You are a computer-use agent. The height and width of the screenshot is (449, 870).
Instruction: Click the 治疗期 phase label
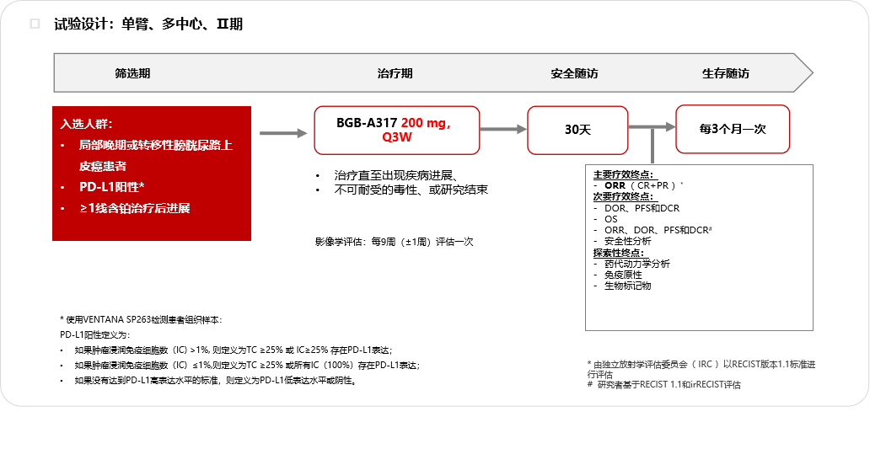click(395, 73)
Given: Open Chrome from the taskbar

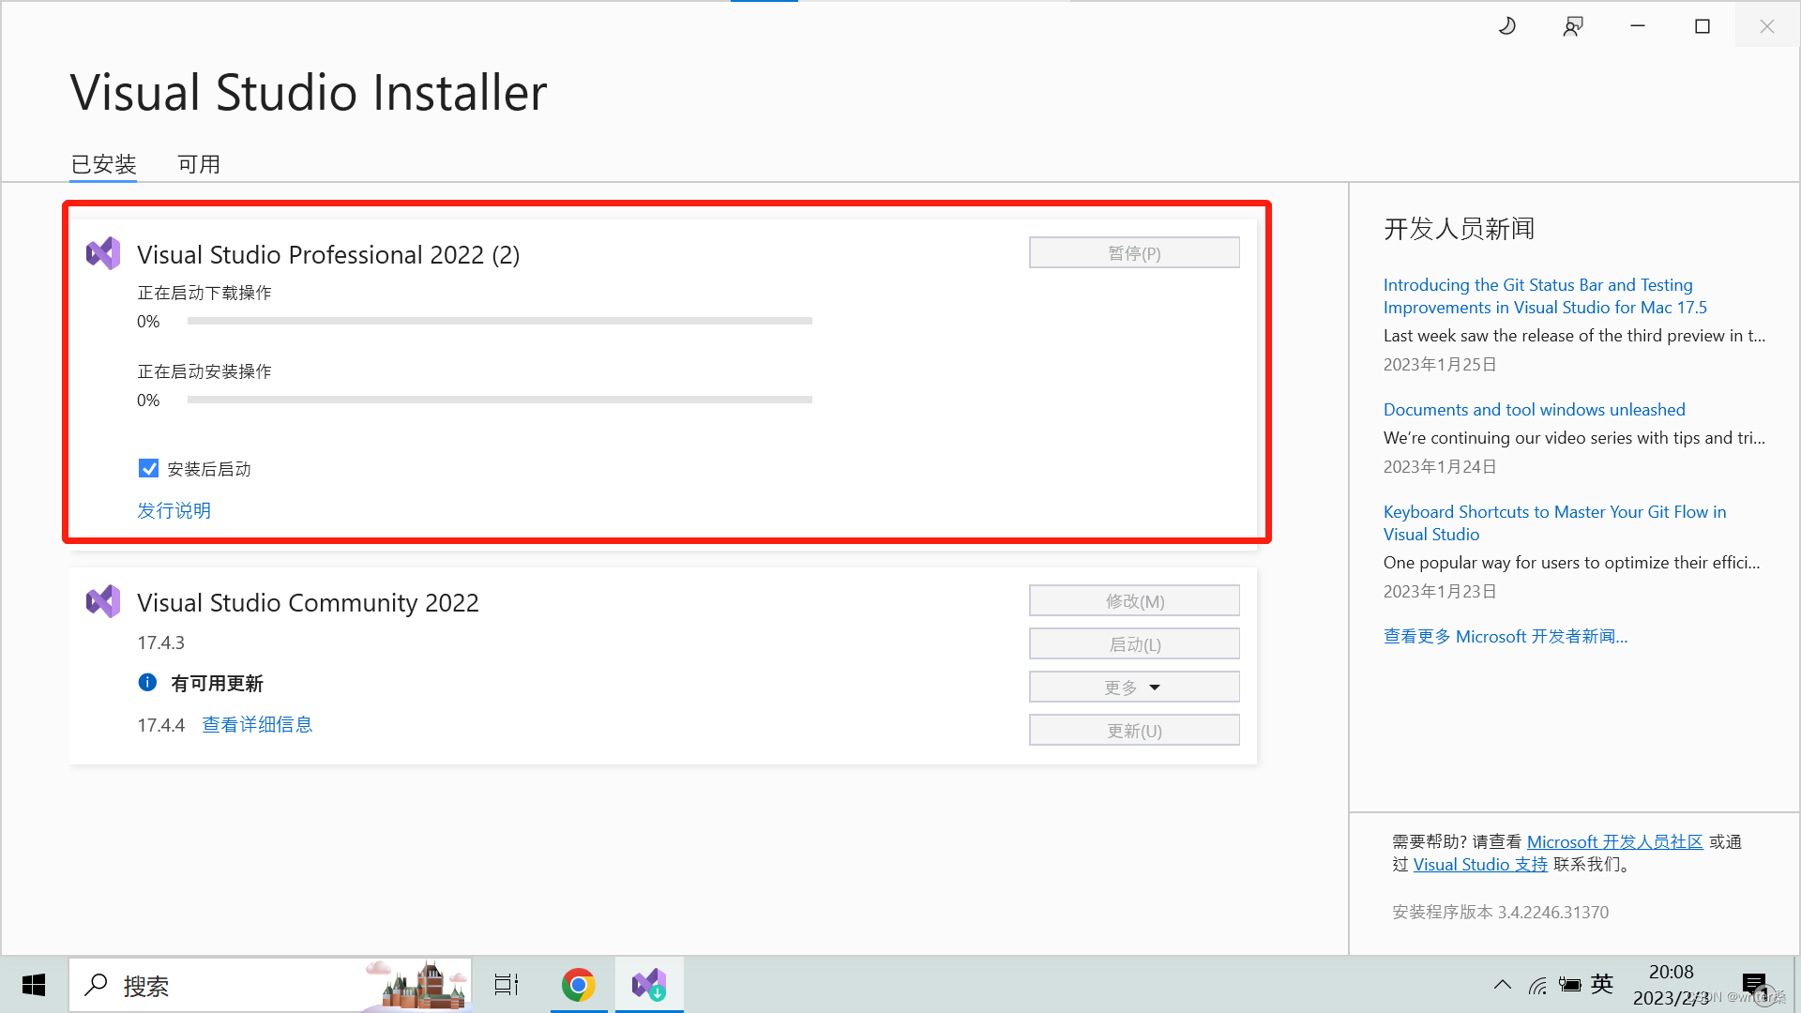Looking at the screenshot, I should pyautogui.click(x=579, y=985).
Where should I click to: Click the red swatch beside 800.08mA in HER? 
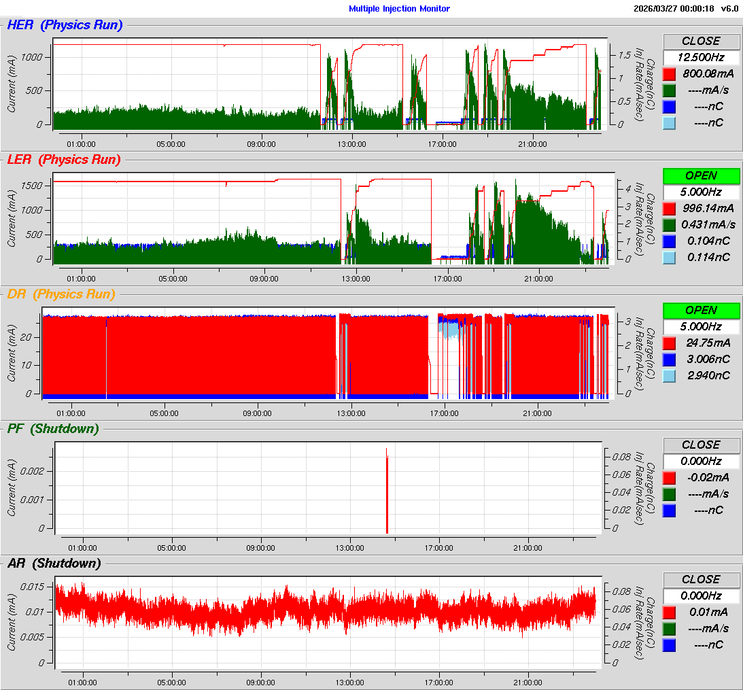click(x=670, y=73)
********************
◆ OBJECTIVE: Can you rewrite all the entries above with "taskbar" swapped for "dock", keeping everything else the same and omitting the pictures?

◆ RESPONSE FOR THIS EXERCISE:
You are a computer-use agent. The height and width of the screenshot is (449, 870).
Instruction: Click the 治疗期 phase label
click(395, 73)
Given: Open Chrome from the dock

Looking at the screenshot, I should pyautogui.click(x=579, y=985).
Where should I click to: Click the red swatch beside 800.08mA in HER? 
click(x=670, y=73)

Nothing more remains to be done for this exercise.